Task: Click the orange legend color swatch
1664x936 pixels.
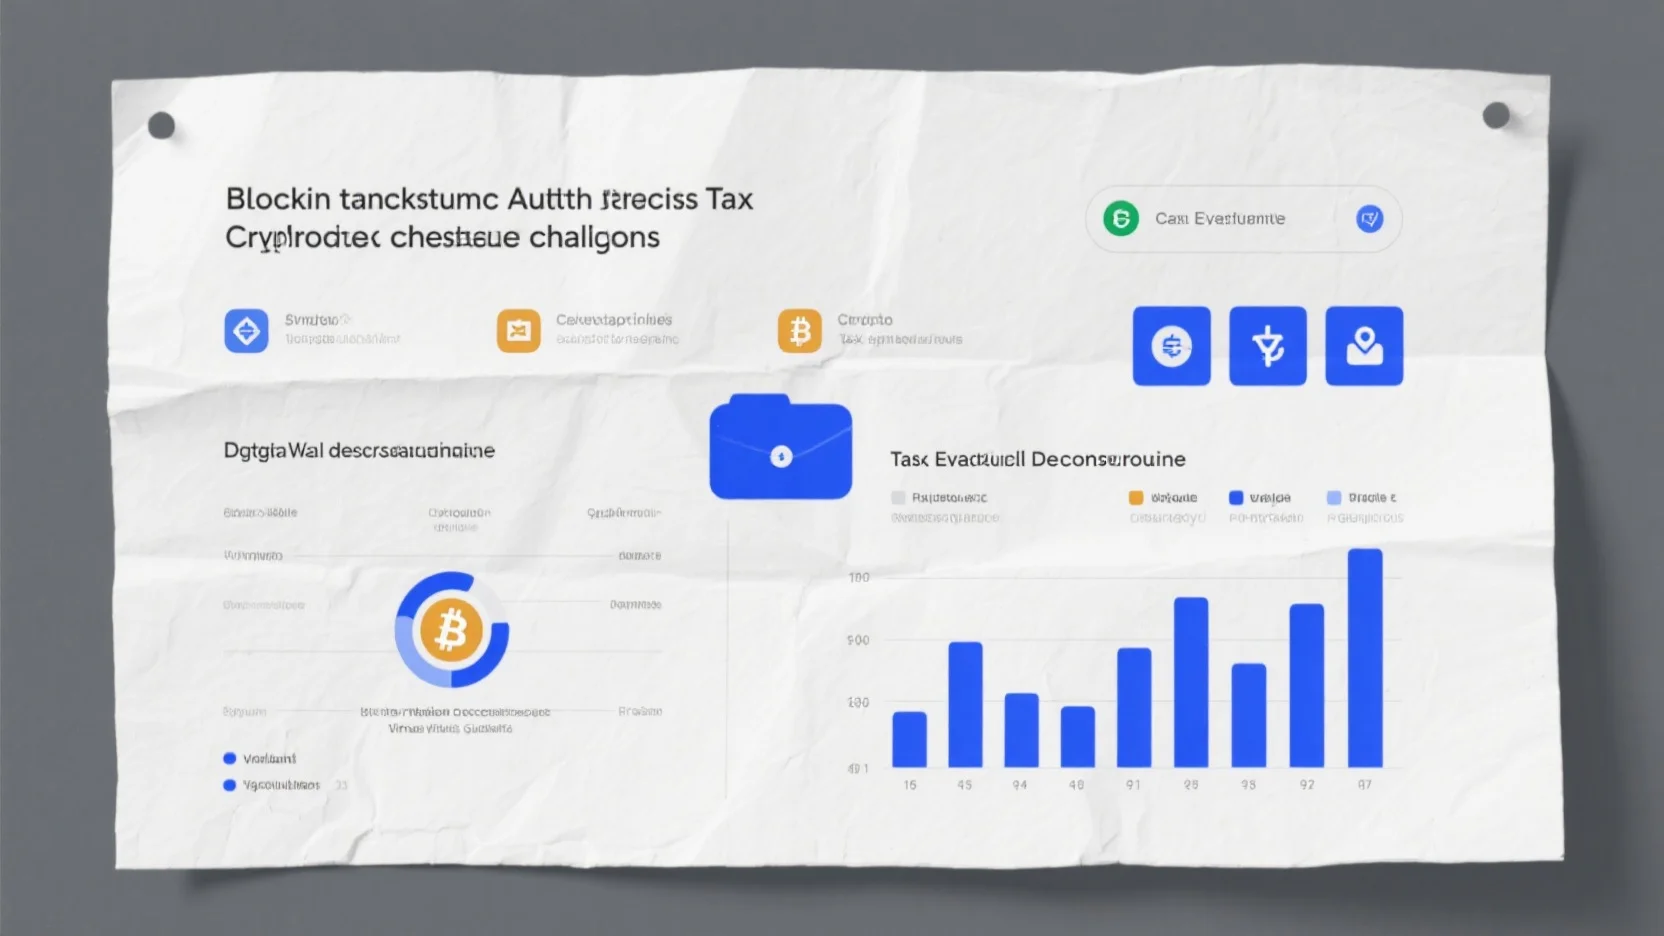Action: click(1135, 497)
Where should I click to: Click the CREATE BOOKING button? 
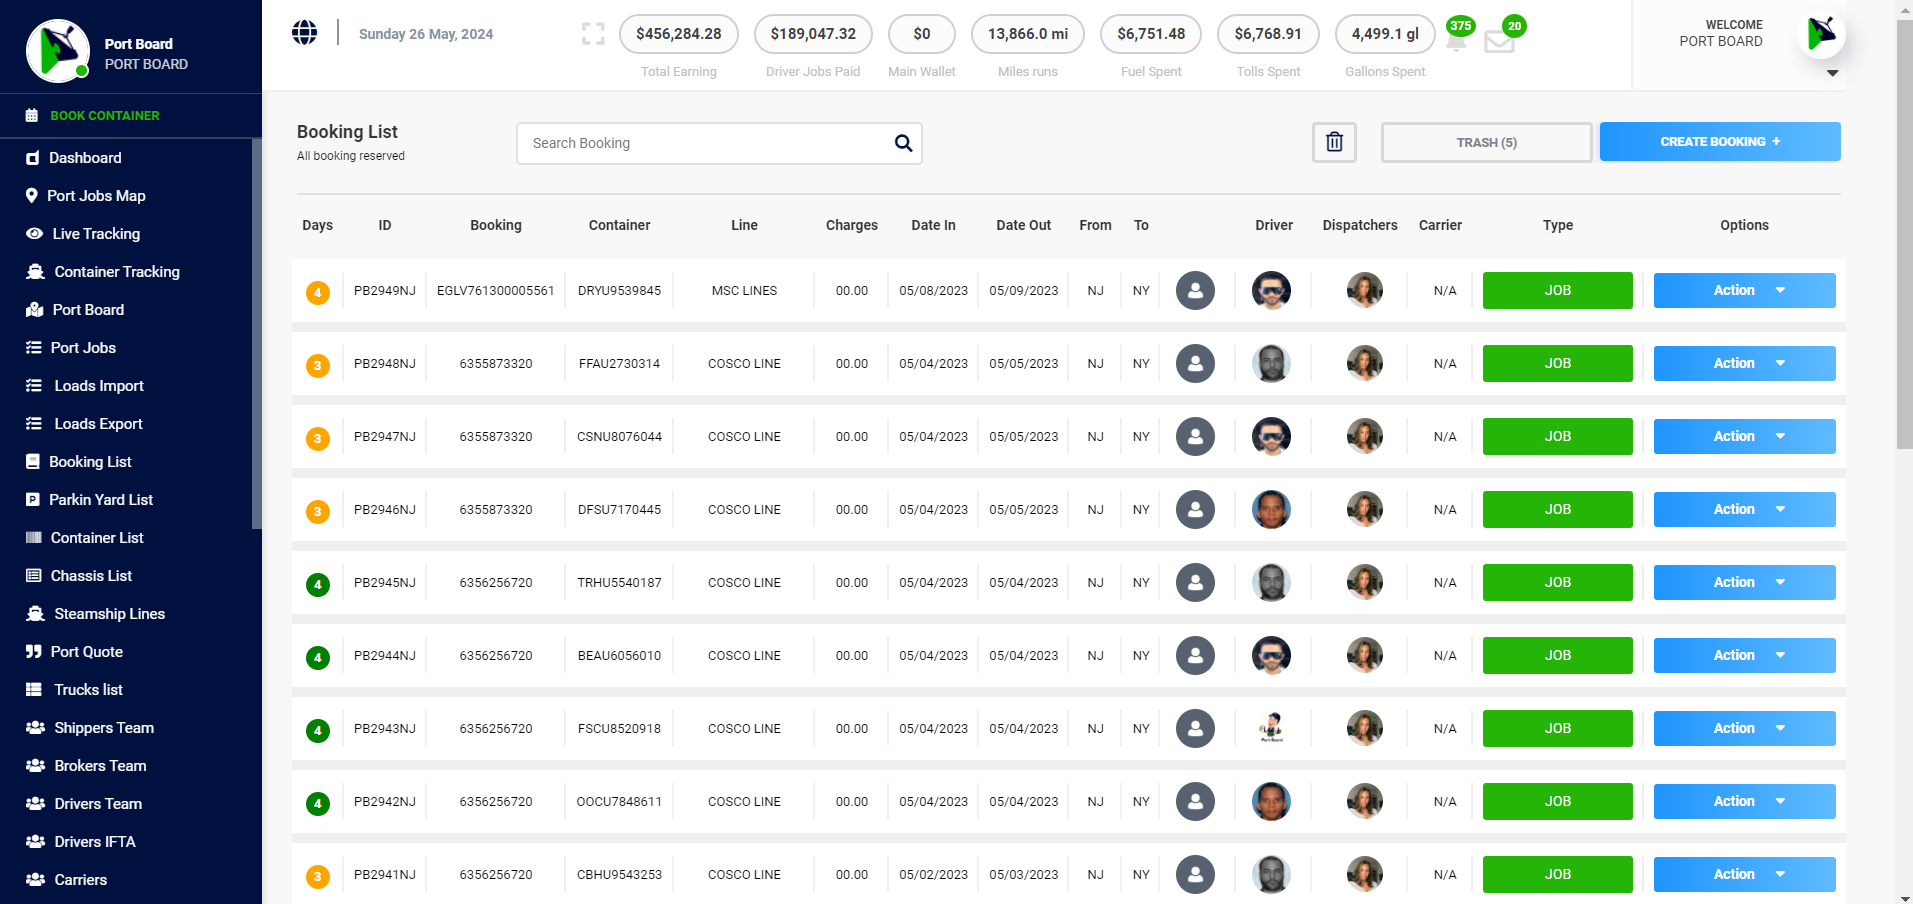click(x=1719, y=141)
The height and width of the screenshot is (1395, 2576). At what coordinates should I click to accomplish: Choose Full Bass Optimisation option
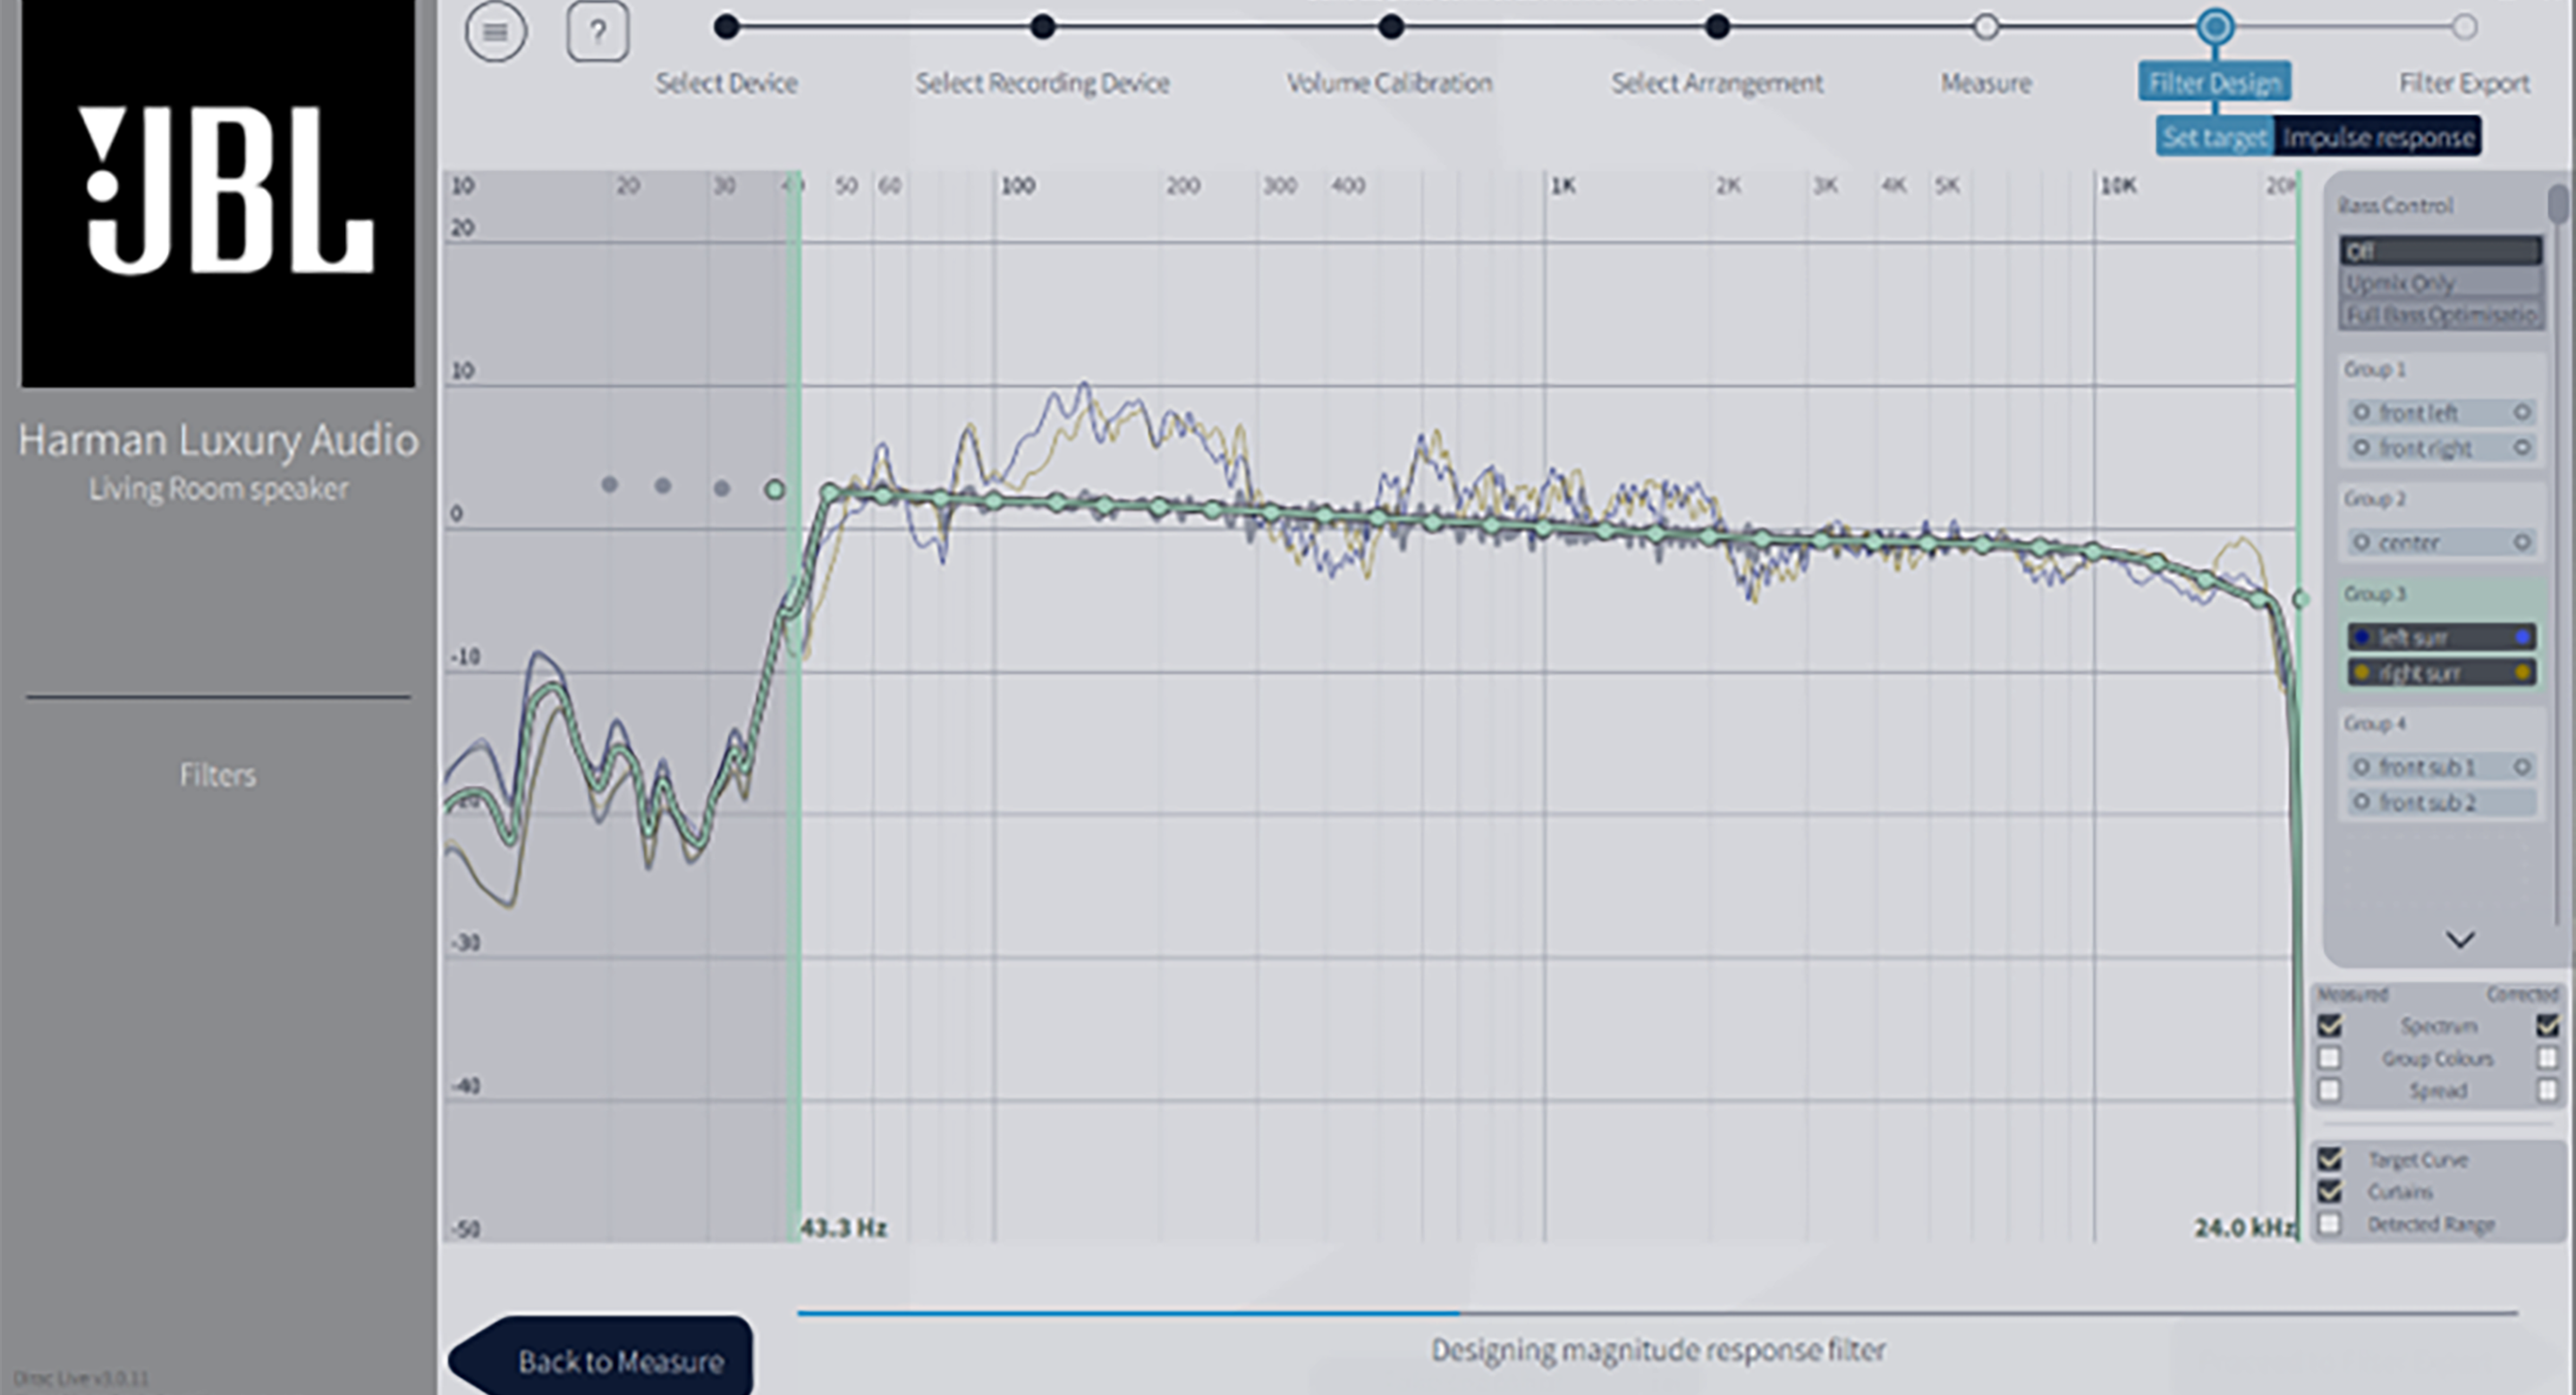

──────────────────────────────

Print the listing exactly, minus its pictures.

Task: Click the orange legend color swatch
1664x936 pixels.
Action: click(1135, 497)
Where should I click to: Click the CREATE BOOKING button? 
click(x=1719, y=141)
The height and width of the screenshot is (1395, 2576). At what coordinates should I click to accomplish: Choose Full Bass Optimisation option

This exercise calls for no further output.